* [YOUR INSTRUCTIONS]:
In the passage about the Deep Space 9 book, starting at "Much of this" and ending at "in the episodes.", rewrite the text with "Starfleet intelligence analysts" changed to "Federation engineers".

* [TEXT SEGMENT]:
§

Much of this book is an exercise in comparisons and contrasts, and we hope it will be as interesting for the reader to discover them as it was for us. In a way, we were looking at some of the equipment and procedures as if we were Starfleet intelligence analysts, poking around inside Cardassian and Jem'Hadar technology. As before, we wanted to give some idea of what might lay behind the wall panels and bulkheads, inthe case of the unseen hardware, and to expand a bit on the structures we've seen each week. While the advances in computer-generated imagery, miniature construction, and video compositing have enabled us to see strange and wonderful objects in the world of Deep Space 9, we wanted to show some of the things only hinted at in the episodes.

§

* [GIVEN MATERIAL]:
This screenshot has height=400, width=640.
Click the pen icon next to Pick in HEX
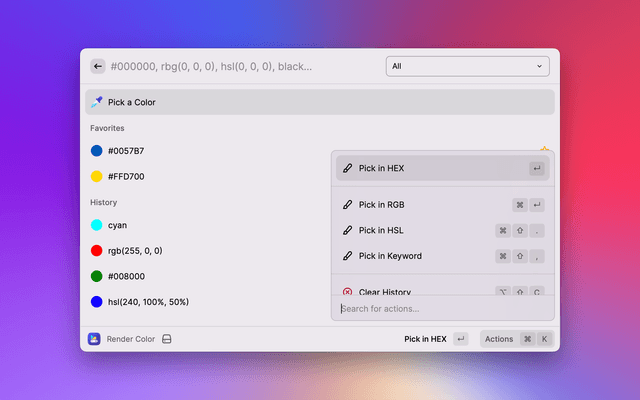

§

* [RESULT OF THIS EXERCISE]:
Much of this book is an exercise in comparisons and contrasts, and we hope it will be as interesting for the reader to discover them as it was for us. In a way, we were looking at some of the equipment and procedures as if we were Federation engineers, poking around inside Cardassian and Jem'Hadar technology. As before, we wanted to give some idea of what might lay behind the wall panels and bulkheads, inthe case of the unseen hardware, and to expand a bit on the structures we've seen each week. While the advances in computer-generated imagery, miniature construction, and video compositing have enabled us to see strange and wonderful objects in the world of Deep Space 9, we wanted to show some of the things only hinted at in the episodes.